Quizá le llegaba hasta la curva de los pechos. Se lo imaginaba recogido detrás de un hombro mientras una cascada de pelo rojizo dorado le cubría un pecho y el otro quedaba al descubierto…

Se golpeó la cabeza con el talón de la mano, como si así pudiera eliminar esa imagen de su cabeza. «Demonios», pensó con irritación. No quería eliminarla. Quería enviarla volando por la sala y la ventana. Esa línea de pensamiento no contribuía a rebajar la tensión de su cuerpo.

Necesitaba pasar a la acción. Cuanto antes sedujera a Ellie y se la llevara a la cama, antes terminaría esa locura que le alteraba la sangre y antes podría volver a la rutina de su vida.

Sacó una hoja de papel y, en la parte superior, escribió:


PARA SEDUCIR A ELLIE


Utilizó las mayúsculas sin pensar, aunque luego decidió que debía de ser una señal de la urgencia con que necesitaba poseerla.

Tamborileó los dedos índice y corazón contra la sien mientras pensaba y, al final, escribió:


1. Flores. A todas las mujeres les gustan las flores.

2. Una clase de natación. Tendrá que quedarse con poca ropa. Objeción: hace frío y el tiempo seguirá así varios meses.

3. Vestidos. Le ha gustado el vestido verde y ha comentado que todos sus vestidos son oscuros y prácticos. Como condesa, necesitará ropa adecuada, así que este punto no supone ningún gasto adicional.

4. Halagar su visión para los negocios.
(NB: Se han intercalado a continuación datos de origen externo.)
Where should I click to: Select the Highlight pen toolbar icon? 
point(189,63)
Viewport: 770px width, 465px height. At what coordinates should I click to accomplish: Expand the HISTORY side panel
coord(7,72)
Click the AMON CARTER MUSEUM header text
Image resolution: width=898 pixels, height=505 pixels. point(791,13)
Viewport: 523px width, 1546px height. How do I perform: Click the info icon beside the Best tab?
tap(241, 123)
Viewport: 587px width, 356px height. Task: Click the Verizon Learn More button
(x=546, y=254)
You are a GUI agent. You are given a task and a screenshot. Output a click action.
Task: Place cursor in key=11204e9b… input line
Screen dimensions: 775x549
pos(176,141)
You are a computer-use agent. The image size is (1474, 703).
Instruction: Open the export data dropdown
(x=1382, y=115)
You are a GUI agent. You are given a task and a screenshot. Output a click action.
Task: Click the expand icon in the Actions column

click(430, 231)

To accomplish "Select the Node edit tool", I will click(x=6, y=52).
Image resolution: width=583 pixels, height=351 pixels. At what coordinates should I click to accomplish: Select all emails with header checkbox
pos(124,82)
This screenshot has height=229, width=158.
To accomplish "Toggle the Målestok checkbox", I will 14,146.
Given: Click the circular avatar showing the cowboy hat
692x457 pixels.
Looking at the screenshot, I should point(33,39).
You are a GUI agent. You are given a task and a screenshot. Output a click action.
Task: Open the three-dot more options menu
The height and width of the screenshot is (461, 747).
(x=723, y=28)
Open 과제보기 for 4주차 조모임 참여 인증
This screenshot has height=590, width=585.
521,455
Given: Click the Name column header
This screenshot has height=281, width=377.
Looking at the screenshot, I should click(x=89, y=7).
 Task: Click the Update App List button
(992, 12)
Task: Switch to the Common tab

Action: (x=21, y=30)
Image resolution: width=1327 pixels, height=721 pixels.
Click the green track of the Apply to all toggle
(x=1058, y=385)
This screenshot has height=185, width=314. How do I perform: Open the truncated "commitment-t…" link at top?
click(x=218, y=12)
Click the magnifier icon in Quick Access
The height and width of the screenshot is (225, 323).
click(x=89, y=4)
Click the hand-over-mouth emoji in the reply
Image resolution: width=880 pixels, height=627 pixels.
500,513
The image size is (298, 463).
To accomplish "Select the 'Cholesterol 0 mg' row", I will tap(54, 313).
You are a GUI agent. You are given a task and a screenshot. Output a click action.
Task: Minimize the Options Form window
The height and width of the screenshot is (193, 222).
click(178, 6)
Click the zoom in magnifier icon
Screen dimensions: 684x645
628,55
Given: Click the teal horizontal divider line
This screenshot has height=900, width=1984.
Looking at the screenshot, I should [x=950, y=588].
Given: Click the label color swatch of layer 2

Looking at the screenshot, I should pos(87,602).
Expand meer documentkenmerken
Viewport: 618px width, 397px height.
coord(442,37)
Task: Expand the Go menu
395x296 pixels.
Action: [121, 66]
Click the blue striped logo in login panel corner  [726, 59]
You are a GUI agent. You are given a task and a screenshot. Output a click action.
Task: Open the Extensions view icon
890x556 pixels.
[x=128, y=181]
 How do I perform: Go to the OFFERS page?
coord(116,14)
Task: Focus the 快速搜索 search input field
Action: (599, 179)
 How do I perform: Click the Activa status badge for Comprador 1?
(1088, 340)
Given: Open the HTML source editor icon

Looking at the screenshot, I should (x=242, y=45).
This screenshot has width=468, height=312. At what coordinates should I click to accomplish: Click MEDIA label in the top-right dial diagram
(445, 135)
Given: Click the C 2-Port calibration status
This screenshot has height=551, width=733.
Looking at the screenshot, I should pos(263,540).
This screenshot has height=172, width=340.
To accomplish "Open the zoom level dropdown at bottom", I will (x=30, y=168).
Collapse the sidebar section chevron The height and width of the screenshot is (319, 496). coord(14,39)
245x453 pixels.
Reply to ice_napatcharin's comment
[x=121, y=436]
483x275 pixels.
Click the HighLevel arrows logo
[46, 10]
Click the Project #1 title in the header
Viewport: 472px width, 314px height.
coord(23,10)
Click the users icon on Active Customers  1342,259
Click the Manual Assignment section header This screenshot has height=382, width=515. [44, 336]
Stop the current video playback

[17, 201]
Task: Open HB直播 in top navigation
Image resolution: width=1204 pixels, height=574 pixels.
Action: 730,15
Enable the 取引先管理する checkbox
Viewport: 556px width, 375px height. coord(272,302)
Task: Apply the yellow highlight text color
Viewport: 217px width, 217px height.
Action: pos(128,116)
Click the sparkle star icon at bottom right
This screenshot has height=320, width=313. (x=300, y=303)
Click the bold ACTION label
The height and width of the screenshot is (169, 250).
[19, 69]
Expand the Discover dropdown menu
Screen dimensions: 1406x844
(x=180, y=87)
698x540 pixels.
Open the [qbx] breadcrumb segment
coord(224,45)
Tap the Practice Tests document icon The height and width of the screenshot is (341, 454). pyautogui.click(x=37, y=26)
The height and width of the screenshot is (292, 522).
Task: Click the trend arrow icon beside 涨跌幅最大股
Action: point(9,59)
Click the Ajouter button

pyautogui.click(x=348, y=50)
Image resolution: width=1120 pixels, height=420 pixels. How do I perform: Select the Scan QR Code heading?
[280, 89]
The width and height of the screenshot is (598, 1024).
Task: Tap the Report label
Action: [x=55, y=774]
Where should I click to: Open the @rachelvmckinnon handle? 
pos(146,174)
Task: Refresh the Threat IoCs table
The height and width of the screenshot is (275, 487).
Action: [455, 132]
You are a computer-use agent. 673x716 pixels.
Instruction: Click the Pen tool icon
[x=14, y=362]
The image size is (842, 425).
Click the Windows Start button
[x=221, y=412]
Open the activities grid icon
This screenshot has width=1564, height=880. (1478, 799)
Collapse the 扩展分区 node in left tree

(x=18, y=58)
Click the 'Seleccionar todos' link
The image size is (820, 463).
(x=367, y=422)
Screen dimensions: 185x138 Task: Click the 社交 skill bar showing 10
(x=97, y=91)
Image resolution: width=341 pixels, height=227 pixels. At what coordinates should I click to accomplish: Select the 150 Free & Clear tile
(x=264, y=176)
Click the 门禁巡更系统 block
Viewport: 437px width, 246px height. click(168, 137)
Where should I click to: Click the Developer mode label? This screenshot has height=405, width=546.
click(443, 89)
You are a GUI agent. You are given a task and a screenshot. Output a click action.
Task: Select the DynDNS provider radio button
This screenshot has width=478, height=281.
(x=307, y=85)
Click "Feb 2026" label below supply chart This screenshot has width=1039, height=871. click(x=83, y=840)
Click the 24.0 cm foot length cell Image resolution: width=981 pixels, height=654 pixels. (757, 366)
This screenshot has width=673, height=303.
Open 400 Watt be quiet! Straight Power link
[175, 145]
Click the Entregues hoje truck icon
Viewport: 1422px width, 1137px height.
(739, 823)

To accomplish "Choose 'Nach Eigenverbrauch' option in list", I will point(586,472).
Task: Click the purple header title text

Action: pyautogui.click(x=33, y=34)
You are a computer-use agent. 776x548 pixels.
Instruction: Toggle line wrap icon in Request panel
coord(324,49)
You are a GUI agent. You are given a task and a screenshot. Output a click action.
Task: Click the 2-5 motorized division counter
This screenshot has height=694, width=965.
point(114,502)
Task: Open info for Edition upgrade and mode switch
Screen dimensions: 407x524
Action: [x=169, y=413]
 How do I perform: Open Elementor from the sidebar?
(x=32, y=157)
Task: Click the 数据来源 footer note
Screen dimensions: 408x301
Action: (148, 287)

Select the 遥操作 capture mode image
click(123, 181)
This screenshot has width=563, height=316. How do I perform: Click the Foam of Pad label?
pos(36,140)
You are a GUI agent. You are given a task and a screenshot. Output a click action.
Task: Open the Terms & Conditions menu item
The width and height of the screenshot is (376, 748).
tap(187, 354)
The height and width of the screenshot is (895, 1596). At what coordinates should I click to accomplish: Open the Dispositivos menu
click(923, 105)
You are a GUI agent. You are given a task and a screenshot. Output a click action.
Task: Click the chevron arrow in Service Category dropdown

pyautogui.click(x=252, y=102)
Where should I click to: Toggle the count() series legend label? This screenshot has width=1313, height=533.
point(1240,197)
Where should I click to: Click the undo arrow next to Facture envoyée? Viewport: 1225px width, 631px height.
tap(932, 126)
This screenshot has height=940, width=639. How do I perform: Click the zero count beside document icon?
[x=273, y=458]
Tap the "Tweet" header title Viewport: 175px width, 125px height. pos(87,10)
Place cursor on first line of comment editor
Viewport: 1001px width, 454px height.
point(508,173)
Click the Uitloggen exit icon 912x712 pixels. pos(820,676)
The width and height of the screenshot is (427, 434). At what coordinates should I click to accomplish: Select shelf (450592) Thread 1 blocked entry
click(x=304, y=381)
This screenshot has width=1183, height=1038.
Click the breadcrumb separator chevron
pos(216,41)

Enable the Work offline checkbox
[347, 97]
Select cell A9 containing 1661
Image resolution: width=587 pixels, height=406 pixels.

Los halagos típicos seguramente no funcionen con ella.

5. Besarla.


De todos los puntos de la lista, Charles prefería la quinta opción, pero le preocupaba que besarla sólo intensificara el estado de frustración que ya sentía. No estaba seguro de poder seducirla con sólo un beso; seguramente necesitaría repetidos intentos durante varios días.

Y eso significaría varios días de una incómoda tensión para él. El último beso que le había dado lo había dejado hambriento de deseo y, varias horas después, todavía sentía el dolor de la necesidad insatisfecha.

Sin embargo, las otras opciones no eran viables en esos momentos. Era demasiado tarde para ir al invernadero a buscar un ramo de flores, y hacía demasiado frío para ir a nadar. Un vestuario completo requería un viaje a Londres y un halago hacia su visión por los negocios…, bueno, sería complicado antes de haber podido comprobarla, y Ellie era demasiado lista para no darse cuenta de cuándo un halago era falso.

«No -pensó con una sonrisa-. Tendrá que ser un beso.»